Caregiver Weighs in on Building Early Childhood Education Back Better


Headshot of Emily Lambert, an early childhood educator in Dayton, OH. Below the photo reads: Investing in the Care Economy. Background is a blue gradient.

Emily Lambert is an early childhood educator/caregiver at the On Purpose Academy Mentoring and Learning Center, a  childcare facility in Dayton, Ohio. In August, Secretary Marty Walsh visited this daycare facility for a roundtable about the care economy and the need to invest in caregivers. We asked Emily to share her experience as a caregiver and her perspective on what investments are needed to support caregivers.  

What led you to a career in early childhood education?  

During my freshman year at the University of Dayton, I was very unsure of the career path I wanted to take. Through a unique club on campus, I was able to become a tutor and work with students from a local school district on their reading.  I loved that experience so much and it sparked my passion for teaching. I knew I wanted to be a teacher and I felt the best fit for me was to pursue a career in early childhood education.  

What do you enjoy most about being an early childhood educator? 

I enjoy teaching students every day, especially when they are in the stages of early childhood. Watching them learn new things and form new connections with the world around them is truly amazing. I love that I have the opportunity to lay the foundation of learning for students and set them up for success in the primary grades. My job as an early childhood educator is critical for a child to progress in their learning so they will be successful in life.  

How would you describe care work to someone who isn’t familiar with what you do?  

I would describe care work as a very selfless field. In this line of work you are constantly giving to other people to meet their needs. In the line of early childhood education, being selfless looks like putting another person’s needs before your own. In the classroom that can look like maintaining patience, and blocking out your problems as you walk through the door of the classroom to make sure you give the best you can to students.  

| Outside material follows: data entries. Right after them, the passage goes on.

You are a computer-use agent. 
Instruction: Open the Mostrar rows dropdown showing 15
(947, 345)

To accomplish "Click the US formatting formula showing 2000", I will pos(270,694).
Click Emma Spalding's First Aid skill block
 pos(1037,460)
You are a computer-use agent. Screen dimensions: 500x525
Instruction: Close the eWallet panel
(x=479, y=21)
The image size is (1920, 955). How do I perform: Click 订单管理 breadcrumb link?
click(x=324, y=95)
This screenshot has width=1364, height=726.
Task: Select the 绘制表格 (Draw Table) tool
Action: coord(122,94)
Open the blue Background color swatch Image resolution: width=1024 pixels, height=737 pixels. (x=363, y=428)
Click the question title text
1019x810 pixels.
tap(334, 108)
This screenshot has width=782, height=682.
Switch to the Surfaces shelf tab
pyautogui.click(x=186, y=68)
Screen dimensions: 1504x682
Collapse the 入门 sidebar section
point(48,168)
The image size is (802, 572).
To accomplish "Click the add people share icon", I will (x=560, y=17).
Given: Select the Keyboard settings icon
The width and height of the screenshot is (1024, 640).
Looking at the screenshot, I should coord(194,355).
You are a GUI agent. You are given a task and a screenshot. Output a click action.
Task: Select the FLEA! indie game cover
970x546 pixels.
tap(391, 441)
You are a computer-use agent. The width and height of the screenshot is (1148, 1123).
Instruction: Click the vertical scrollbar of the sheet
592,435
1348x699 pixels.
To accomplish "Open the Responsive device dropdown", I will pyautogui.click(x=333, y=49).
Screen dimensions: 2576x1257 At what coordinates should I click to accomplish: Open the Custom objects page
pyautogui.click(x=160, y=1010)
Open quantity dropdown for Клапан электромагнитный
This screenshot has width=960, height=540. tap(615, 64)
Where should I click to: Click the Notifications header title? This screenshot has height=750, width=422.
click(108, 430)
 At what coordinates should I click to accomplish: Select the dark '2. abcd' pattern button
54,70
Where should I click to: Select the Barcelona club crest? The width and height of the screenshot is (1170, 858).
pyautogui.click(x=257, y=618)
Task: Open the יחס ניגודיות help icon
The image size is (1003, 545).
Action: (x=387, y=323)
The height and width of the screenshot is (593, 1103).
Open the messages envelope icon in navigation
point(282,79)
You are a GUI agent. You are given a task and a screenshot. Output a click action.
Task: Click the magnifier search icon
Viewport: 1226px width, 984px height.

What are some barriers or issues you’ve faced as a caregiver?  

After getting my degree in early childhood education, I originally thought I wanted to work in a school district. But after reflecting on it, I felt called to work in an urban center. A barrier to working in a center is not being seen by the community as a “teacher.”. We are tasked with creating and implementing lesson plans, collecting data and assessments on students just like teachers in a school district do. However because our students are younger, people tend to view us as babysitters, which we are not.  

Another barrier in this career is the pay and benefits. First-year teachers in a school district make $35,000-40,000, whereas teachers in centers are lucky to make half of that. While I love what I do, I barely make enough to provide for myself and we are not provided with health insurance options and paid maternity leave like teachers in a school district. Teachers in a preschool center like me are tasked with the same job requirements as a teacher in a school district, so there should not be a disparity in pay and benefits. 

How would the Build Back Better agenda’s investment in child care support caregivers like you?

I think that investing in this agenda would support caregivers like me because it would help provide the compensation and benefits that caregivers deserve, and help shift how people perceive daycare centers like mine. I think that it would also allow for more professional development opportunities, which in turn allow teachers in centers to provide a higher quality of education that these students deserve.